In Dow We Trust
A More Optimistic Bunch
What Are American Homeowners Smoking?
We’ve been hearing a lot lately about how interconnected Wall Street and Main Street are. Well, it turns out that connection may be even stronger than we think; it may go deep down into the subconscious.
That’s what experts say about a conclusion in a series of surveys of small-business owners by the City Business Journals Network, an advertising affiliate of Portfolio.com’s parent company, American City Business Journals, that the optimism or pessimism felt by small-business owners about their own businesses tracks the fluctuations of the Dow Jones industrial average.
So, with the Dow clawing its way back up toward 10,000, the latest survey of business owners for Portfolio.com shows optimism is also climbing.
Fifty-two percent of business owners with 5 to 499 employees surveyed felt optimistic about their business’ prospects in the next 12 months when the survey was taken in August and September, as the latest Dow rally was well under way. That optimism number was up 22 percent from March, when optimism hit its low of 35 percent as the market wallowed. An even bigger number, 71 percent, of executives of companies with more than 500 employees surveyed in September were optimistic.
The number of small-business people very concerned about the U.S. economy dropped to 59 percent in September from 69 percent in August and 77 percent in March, again when the market was down. For the first time in at least six months, the economy wasn’t the top concern of business owners. They were more worried about the rising cost of benefits including health insurance in September than they were about the economy. And more business leaders, 38 percent, thought the economy was finally starting to turn around than felt it wasn’t, 33 percent.

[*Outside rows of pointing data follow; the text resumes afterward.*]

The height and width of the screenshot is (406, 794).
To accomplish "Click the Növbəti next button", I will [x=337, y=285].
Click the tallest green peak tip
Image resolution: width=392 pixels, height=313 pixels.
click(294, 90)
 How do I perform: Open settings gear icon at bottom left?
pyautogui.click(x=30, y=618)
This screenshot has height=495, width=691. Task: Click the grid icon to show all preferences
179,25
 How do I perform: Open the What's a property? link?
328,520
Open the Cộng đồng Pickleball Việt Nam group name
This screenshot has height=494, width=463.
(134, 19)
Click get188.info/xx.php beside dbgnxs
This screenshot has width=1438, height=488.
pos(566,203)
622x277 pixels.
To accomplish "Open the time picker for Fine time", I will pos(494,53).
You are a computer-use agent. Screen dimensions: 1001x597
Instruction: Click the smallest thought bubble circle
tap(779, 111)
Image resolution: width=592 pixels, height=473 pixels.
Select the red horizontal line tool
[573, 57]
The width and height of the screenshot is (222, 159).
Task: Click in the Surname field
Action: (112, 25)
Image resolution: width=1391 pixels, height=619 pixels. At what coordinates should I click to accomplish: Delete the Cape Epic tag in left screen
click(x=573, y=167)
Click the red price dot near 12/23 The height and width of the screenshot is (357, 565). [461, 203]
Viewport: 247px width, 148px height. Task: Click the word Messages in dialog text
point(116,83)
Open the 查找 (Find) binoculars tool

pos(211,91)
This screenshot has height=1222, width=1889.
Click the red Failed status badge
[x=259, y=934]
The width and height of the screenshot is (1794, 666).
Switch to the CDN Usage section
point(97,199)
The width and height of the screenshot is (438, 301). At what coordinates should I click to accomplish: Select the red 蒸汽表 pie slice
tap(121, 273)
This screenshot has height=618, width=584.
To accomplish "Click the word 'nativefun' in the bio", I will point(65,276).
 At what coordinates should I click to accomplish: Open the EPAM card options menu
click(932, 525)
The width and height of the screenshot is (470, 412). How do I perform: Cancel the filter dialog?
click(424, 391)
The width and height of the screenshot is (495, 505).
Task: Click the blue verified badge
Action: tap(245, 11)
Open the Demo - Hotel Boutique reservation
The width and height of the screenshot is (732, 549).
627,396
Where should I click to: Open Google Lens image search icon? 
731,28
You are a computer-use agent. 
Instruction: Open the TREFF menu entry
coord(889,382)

“I always say the Dow Jones is up, optimism is up,” says Godfrey Phillips, the City Business Journals Network vice president who oversaw the research. “People really want to be optimistic.”
For Howard Learner of Kaldi’s Coffee in St. Louis, the connection between the market and how he feels about business, or just about anything, certainly rings true.
“The Dow Jones is basically my mood ring,” Learner said. “It’s sort of like a security thing. What it’s come to mean is how is the economy doing? It’s funny because it really is stupid. Thirty stocks are irrelevant to most people’s lives. It’s very unsophisticated, but in a sense it can become a very self-fulfilling prophecy. Kooky, but it’s amazing when you think about it.”
Well, maybe not so kooky, says Jason Pride, vice president and director of research at Haverford Investments, who is also a student of behavioral finance.
He says it’s difficult to tell which comes first, the business optimism or the rise in the Dow. “I would lay out a question as to which one leads to the other,” he said.
For example, start your clock in March, when everything looks truly grim. But someone—an investor, a consumer, a businessperson—decides that it’s gone far enough, hit bottom, and maybe it’s time to start doing some buying.
That decision they make can give someone else confidence to do something similar, maybe invest in a stock or buy something for their business. Maybe some economists and Wall Street analysts start picking up on the trend, and things start to snowball.